-- Material for the task follows --

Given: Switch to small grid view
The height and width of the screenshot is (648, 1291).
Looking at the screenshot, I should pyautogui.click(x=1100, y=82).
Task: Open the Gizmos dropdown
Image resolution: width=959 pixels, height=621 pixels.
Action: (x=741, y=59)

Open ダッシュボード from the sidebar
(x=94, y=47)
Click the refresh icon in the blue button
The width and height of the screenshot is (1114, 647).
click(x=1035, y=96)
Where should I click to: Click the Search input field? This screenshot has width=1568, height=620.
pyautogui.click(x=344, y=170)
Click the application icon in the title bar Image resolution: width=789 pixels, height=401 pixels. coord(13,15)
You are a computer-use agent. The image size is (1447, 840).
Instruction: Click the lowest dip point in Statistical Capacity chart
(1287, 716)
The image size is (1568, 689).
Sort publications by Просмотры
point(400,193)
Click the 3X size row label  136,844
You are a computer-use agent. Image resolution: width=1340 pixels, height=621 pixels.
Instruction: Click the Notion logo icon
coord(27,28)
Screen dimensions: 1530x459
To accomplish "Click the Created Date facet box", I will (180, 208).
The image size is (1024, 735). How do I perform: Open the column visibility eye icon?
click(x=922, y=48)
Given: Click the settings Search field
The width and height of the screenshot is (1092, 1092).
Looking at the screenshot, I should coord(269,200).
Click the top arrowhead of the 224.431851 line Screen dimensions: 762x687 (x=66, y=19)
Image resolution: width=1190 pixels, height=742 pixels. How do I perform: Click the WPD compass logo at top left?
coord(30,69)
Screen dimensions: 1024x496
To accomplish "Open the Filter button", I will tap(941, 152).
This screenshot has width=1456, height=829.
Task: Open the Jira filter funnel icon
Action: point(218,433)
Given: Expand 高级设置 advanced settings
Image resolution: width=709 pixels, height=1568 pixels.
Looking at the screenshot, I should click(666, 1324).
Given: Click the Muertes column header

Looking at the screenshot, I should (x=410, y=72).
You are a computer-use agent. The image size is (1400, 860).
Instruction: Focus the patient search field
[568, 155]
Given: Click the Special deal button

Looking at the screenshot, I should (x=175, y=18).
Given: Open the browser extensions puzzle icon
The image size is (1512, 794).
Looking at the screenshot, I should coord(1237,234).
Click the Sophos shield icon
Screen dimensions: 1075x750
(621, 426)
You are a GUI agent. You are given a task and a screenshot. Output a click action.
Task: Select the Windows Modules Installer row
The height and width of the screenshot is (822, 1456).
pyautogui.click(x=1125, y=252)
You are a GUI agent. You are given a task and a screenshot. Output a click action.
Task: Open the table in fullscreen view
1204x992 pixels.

-- Material for the task concluded --

> Task brief
Each line of the data has to be written out exactly as it appears.

> Solution
Given: Switch to small grid view
The height and width of the screenshot is (648, 1291).
Looking at the screenshot, I should pyautogui.click(x=1100, y=82).
Task: Open the Gizmos dropdown
Image resolution: width=959 pixels, height=621 pixels.
Action: (x=741, y=59)

Open ダッシュボード from the sidebar
(x=94, y=47)
Click the refresh icon in the blue button
The width and height of the screenshot is (1114, 647).
click(x=1035, y=96)
Where should I click to: Click the Search input field? This screenshot has width=1568, height=620.
pyautogui.click(x=344, y=170)
Click the application icon in the title bar Image resolution: width=789 pixels, height=401 pixels. coord(13,15)
You are a computer-use agent. The image size is (1447, 840).
Instruction: Click the lowest dip point in Statistical Capacity chart
(1287, 716)
The image size is (1568, 689).
Sort publications by Просмотры
point(400,193)
Click the 3X size row label  136,844
You are a computer-use agent. Image resolution: width=1340 pixels, height=621 pixels.
Instruction: Click the Notion logo icon
coord(27,28)
Screen dimensions: 1530x459
To accomplish "Click the Created Date facet box", I will (180, 208).
The image size is (1024, 735). How do I perform: Open the column visibility eye icon?
click(x=922, y=48)
Given: Click the settings Search field
The width and height of the screenshot is (1092, 1092).
Looking at the screenshot, I should coord(269,200).
Click the top arrowhead of the 224.431851 line Screen dimensions: 762x687 (x=66, y=19)
Image resolution: width=1190 pixels, height=742 pixels. How do I perform: Click the WPD compass logo at top left?
coord(30,69)
Screen dimensions: 1024x496
To accomplish "Open the Filter button", I will tap(941, 152).
This screenshot has width=1456, height=829.
Task: Open the Jira filter funnel icon
Action: point(218,433)
Given: Expand 高级设置 advanced settings
Image resolution: width=709 pixels, height=1568 pixels.
Looking at the screenshot, I should click(666, 1324).
Given: Click the Muertes column header

Looking at the screenshot, I should (x=410, y=72).
You are a computer-use agent. The image size is (1400, 860).
Instruction: Focus the patient search field
[568, 155]
Given: Click the Special deal button

Looking at the screenshot, I should (x=175, y=18).
Given: Open the browser extensions puzzle icon
The image size is (1512, 794).
Looking at the screenshot, I should coord(1237,234).
Click the Sophos shield icon
Screen dimensions: 1075x750
(621, 426)
You are a GUI agent. You are given a task and a screenshot. Output a click action.
Task: Select the Windows Modules Installer row
The height and width of the screenshot is (822, 1456).
pyautogui.click(x=1125, y=252)
You are a GUI agent. You are given a task and a screenshot. Output a click action.
Task: Open the table in fullscreen view
1204x992 pixels.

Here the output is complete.